O caso do agricultor segue o padrão identificado nas investigações. Uma auditoria da Controladoria-Geral da União (CGU) apontou que aposentados do setor rural foram os mais atingidos pelos descontos indevidos, representando 67% das cobranças associativas.
A reportagem questionou a entidade sobre o caso de Fogaça e irá acrescentar posicionamento assim que receber. Em nota publicada em seu site oficial, a Unaspub negou qualquer irregularidade e afirmou que possui “compromisso com a legalidade, a ética e a transparência”. Confira o posicionamento completo abaixo.
Filho relata dificuldades para ajudar pai e alerta para vulnerabilidade de idosos
Rafael Fogaça, filho do agricultor, afirma que precisou viajar até a casa do pai, em Cristalina, para conseguir acessar os dados no sistema do INSS. O agricultor não sabia ler nem escrever e nunca havia criado conta no Gov.br, requisito para acessar o aplicativo “Meu INSS”.
“Passei um final de semana inteiro com ele para criar a conta e conseguir reivindicar os descontos da associação. Meu pai trabalhou a vida toda para ter uma aposentadoria digna e, quando chega o momento de descansar, se vê com o salário roubado”, relatou.

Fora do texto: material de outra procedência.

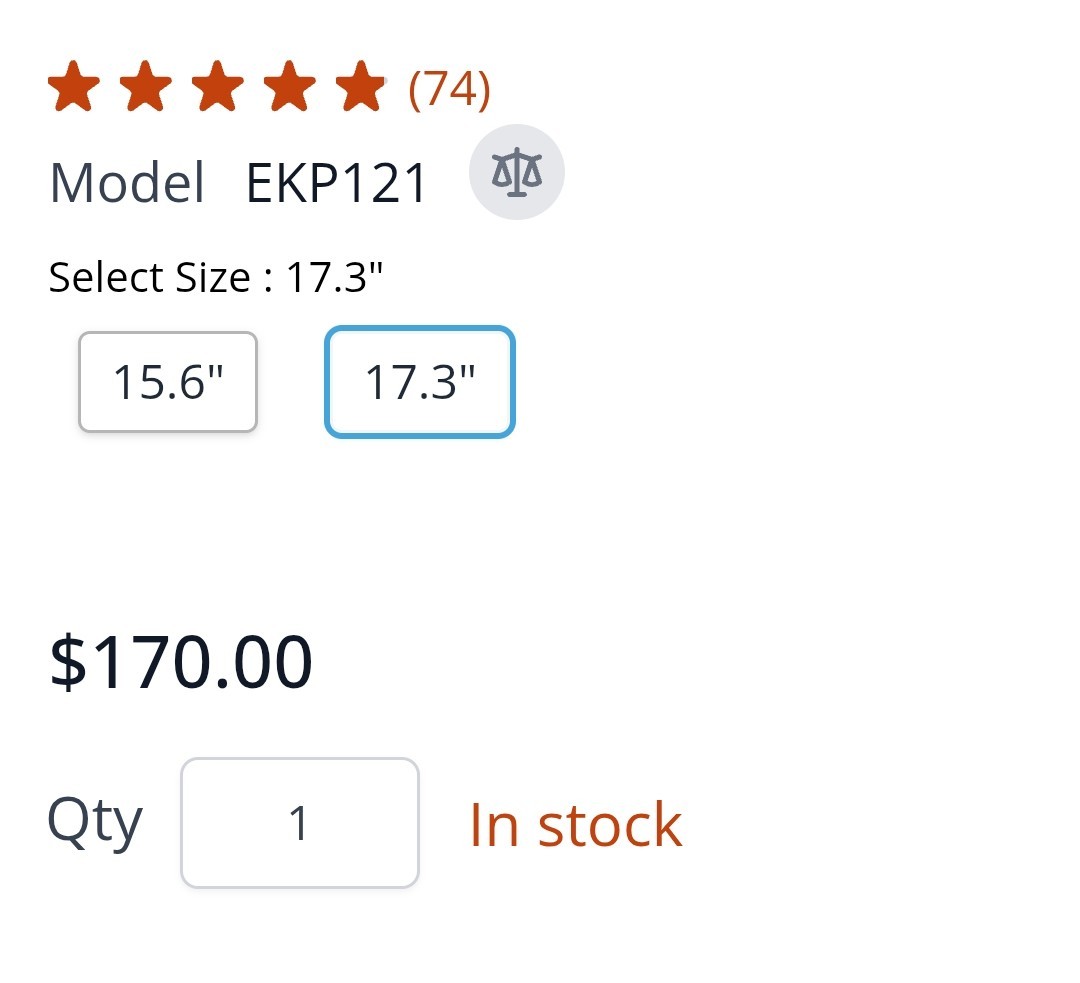Screen dimensions: 1080x983
Task: Click the fourth rating star
Action: point(289,86)
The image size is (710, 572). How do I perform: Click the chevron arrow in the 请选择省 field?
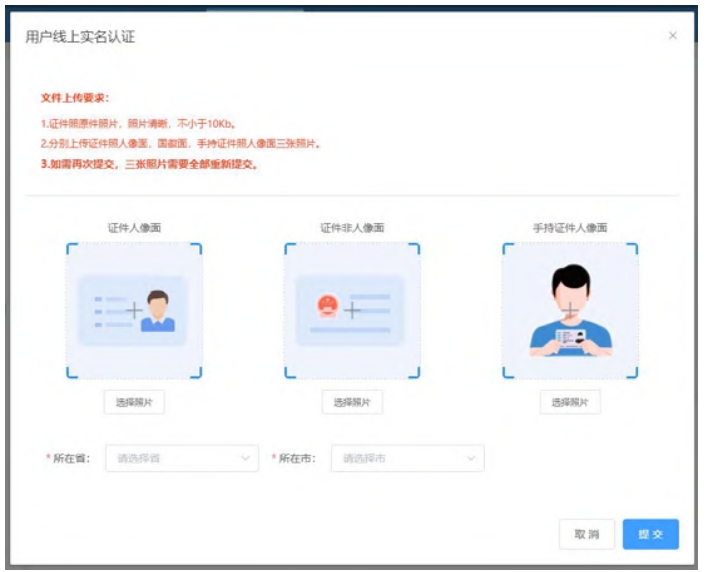(x=245, y=459)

Para Rafael, a dificuldade enfrentada pelo pai expõe uma realidade ainda mais grave: a vulnerabilidade de idosos sem acesso à tecnologia ou sem familiares que possam auxiliá-los. “Graças a Deus meu pai teve o dinheiro ressarcido. Mas quem não tem um filho, sobrinho ou neto para ajudar? Muitos sequer sabem que estão sendo vítimas desse tipo de fraude e continuam sendo lesados”, alertou.

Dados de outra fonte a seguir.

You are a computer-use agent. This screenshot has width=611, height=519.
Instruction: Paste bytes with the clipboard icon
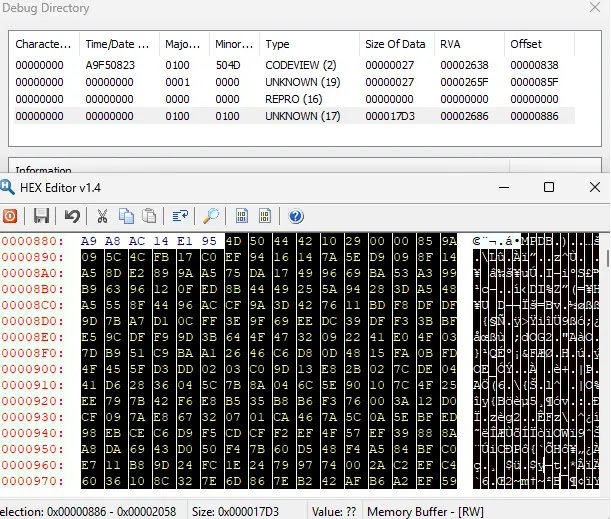pyautogui.click(x=149, y=216)
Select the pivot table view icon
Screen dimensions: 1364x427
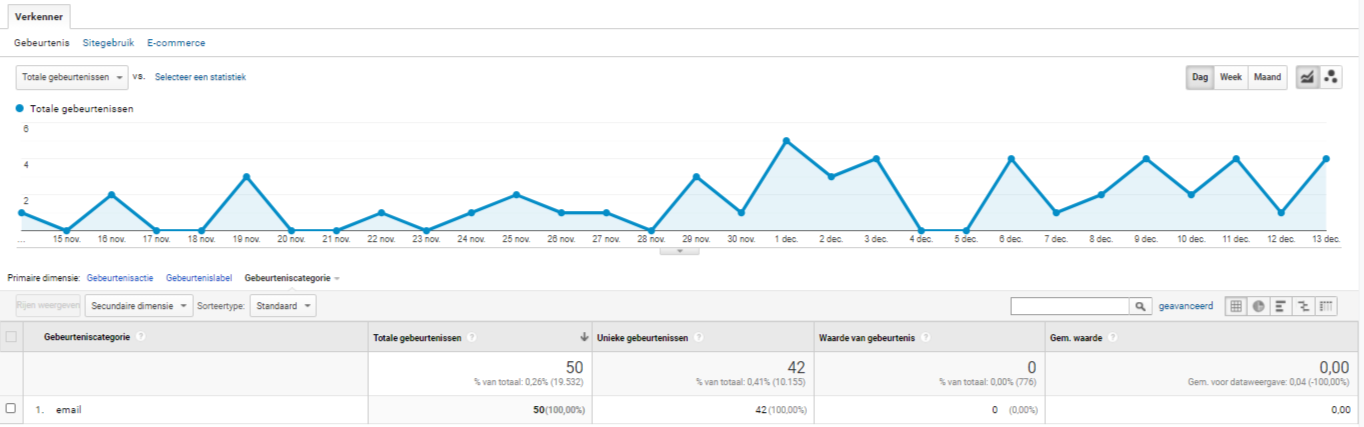tap(1326, 306)
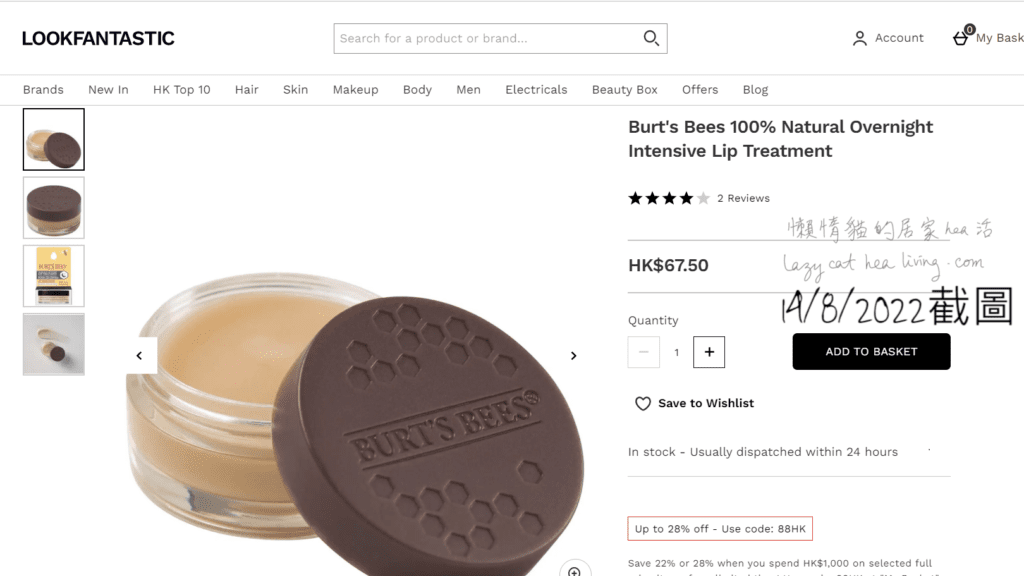Go to the Offers tab
The width and height of the screenshot is (1024, 576).
[700, 90]
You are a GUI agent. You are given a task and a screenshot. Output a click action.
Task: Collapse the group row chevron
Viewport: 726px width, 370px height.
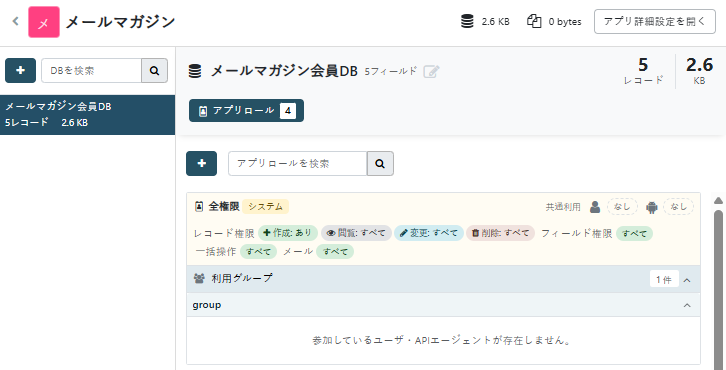pyautogui.click(x=687, y=305)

Unaspub teve explosão de descontos associativos no governo Lula
Fundada em 2006 com o alegado objetivo de representar servidores públicos, a União Nacional de Auxílio aos Servidores Públicos (Unaspub) se apresentava como uma entidade voltada à defesa de direitos e à oferta de benefícios, como assistência jurídica e convênios em saúde. Ao longo dos anos, firmou acordos com o INSS que permitiam descontos diretos nos benefícios de aposentados e pensionistas — prática que, segundo a Controladoria-Geral da União (CGU), resultou em 58.439 inclusões de descontos associativos apenas em 2024.

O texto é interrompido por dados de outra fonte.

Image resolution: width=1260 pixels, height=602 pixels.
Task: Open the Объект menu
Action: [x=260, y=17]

De acordo com o relator da CPMI do INSS, deputado Alfredo Gaspar (União-AL), com base em dados da CGU, a Unaspub recebeu R$ 8,5 milhões em 2022, R$ 54,4 milhões em 2023 e R$ 141 milhões em 2024, valores provenientes de mensalidades descontadas diretamente de aposentadorias e pensões.
Em 11 de setembro, a comissão aprovou a quebra de sigilo bancário dos dirigentes da Unaspub e solicitou ao Conselho de Controle de Atividades Financeiras (Coaf) o envio de um Relatório de Inteligência Financeira (RIF) para rastrear as movimentações da entidade.
As investigações da Polícia Federal e da CGU indicam que a Unaspub usava os convênios com o INSS como fachada para realizar descontos sem autorização dos beneficiários. Segundo a Operação Sem Desconto, deflagrada em abril de 2025, a associação está entre as 12 entidades investigadas por desviar cerca de R$ 6,3 bilhões entre 2019 e 2024.
Unaspub nega irregularidades
“A União Nacional dos Servidores Públicos do Brasil (UNASPUB) vem a público manifestar-se diante dos recentes acontecimentos e das investigações que têm sido noticiadas por diversos veículos e instâncias competentes.
Reafirmamos nosso compromisso com a legalidade, a ética e a transparência, pilares que sempre nortearam nossa atuação.
A UNASPUB entende que as apurações devem seguir seu curso com independência, responsabilidade e pleno respeito ao devido processo legal.
Nos solidarizamos com todas as entidades comprometidas e reiteramos que seguiremos vigilantes na defesa dos interesses legítimos dos trabalhadores do setor público, reafirmando a importância de instituições sérias e comprometidas com o bem comum.
Seguiremos acompanhando os desdobramentos com atenção, confiantes na verdade e na justiça.”